Objective = Convert the material into a numbered list with one line per item, omitting the blank lines.

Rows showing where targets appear
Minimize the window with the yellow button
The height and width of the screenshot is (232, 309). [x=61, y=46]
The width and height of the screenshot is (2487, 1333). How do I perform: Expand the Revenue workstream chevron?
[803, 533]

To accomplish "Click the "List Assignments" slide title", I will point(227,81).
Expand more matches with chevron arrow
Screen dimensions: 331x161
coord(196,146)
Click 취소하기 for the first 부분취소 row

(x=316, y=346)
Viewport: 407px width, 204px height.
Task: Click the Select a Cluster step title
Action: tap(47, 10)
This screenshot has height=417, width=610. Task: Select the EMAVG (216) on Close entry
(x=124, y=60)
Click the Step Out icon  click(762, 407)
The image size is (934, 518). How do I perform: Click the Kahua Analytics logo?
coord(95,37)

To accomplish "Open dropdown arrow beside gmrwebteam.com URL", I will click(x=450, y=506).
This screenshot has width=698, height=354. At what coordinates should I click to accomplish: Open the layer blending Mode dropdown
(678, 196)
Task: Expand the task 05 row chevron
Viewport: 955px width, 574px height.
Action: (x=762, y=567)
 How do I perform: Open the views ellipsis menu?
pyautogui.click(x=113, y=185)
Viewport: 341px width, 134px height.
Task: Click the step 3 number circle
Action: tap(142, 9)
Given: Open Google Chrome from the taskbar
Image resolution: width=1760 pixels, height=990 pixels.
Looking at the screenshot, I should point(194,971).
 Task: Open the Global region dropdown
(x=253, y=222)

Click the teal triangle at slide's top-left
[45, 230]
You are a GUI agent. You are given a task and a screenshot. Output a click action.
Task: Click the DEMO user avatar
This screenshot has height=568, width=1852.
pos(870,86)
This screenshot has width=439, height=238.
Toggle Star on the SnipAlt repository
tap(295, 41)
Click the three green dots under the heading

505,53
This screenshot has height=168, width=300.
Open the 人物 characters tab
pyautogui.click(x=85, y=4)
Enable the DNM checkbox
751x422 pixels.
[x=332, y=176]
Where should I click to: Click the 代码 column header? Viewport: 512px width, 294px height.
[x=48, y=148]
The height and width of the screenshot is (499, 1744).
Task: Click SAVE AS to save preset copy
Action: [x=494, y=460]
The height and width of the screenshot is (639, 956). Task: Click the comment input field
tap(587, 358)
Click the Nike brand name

Task response =
1. Minimize the window with the yellow button
2. The height and width of the screenshot is (232, 309). [x=61, y=46]
3. The width and height of the screenshot is (2487, 1333). How do I perform: Expand the Revenue workstream chevron?
4. [803, 533]
5. To accomplish "Click the "List Assignments" slide title", I will point(227,81).
6. Expand more matches with chevron arrow
7. Screen dimensions: 331x161
8. coord(196,146)
9. Click 취소하기 for the first 부분취소 row
10. (x=316, y=346)
11. Viewport: 407px width, 204px height.
12. Task: Click the Select a Cluster step title
13. Action: tap(47, 10)
14. This screenshot has height=417, width=610. Task: Select the EMAVG (216) on Close entry
15. (x=124, y=60)
16. Click the Step Out icon  click(762, 407)
17. The image size is (934, 518). How do I perform: Click the Kahua Analytics logo?
18. coord(95,37)
19. To accomplish "Open dropdown arrow beside gmrwebteam.com URL", I will click(x=450, y=506).
20. This screenshot has width=698, height=354. At what coordinates should I click to accomplish: Open the layer blending Mode dropdown
21. (678, 196)
22. Task: Expand the task 05 row chevron
23. Viewport: 955px width, 574px height.
24. Action: (x=762, y=567)
25.  How do I perform: Open the views ellipsis menu?
26. pyautogui.click(x=113, y=185)
27. Viewport: 341px width, 134px height.
28. Task: Click the step 3 number circle
29. Action: tap(142, 9)
30. Given: Open Google Chrome from the taskbar
31. Image resolution: width=1760 pixels, height=990 pixels.
32. Looking at the screenshot, I should point(194,971).
33.  Task: Open the Global region dropdown
34. (x=253, y=222)
35. Click the teal triangle at slide's top-left
36. [45, 230]
37. You are a GUI agent. You are given a task and a screenshot. Output a click action.
38. Task: Click the DEMO user avatar
39. This screenshot has height=568, width=1852.
40. pos(870,86)
41. This screenshot has width=439, height=238.
42. Toggle Star on the SnipAlt repository
43. tap(295, 41)
44. Click the three green dots under the heading
45. 505,53
46. This screenshot has height=168, width=300.
47. Open the 人物 characters tab
48. pyautogui.click(x=85, y=4)
49. Enable the DNM checkbox
50. 751x422 pixels.
51. [x=332, y=176]
52. Where should I click to: Click the 代码 column header? Viewport: 512px width, 294px height.
53. [x=48, y=148]
54. The height and width of the screenshot is (499, 1744).
55. Task: Click SAVE AS to save preset copy
56. Action: [x=494, y=460]
57. The height and width of the screenshot is (639, 956). Task: Click the comment input field
58. tap(587, 358)
59. Click the Nike brand name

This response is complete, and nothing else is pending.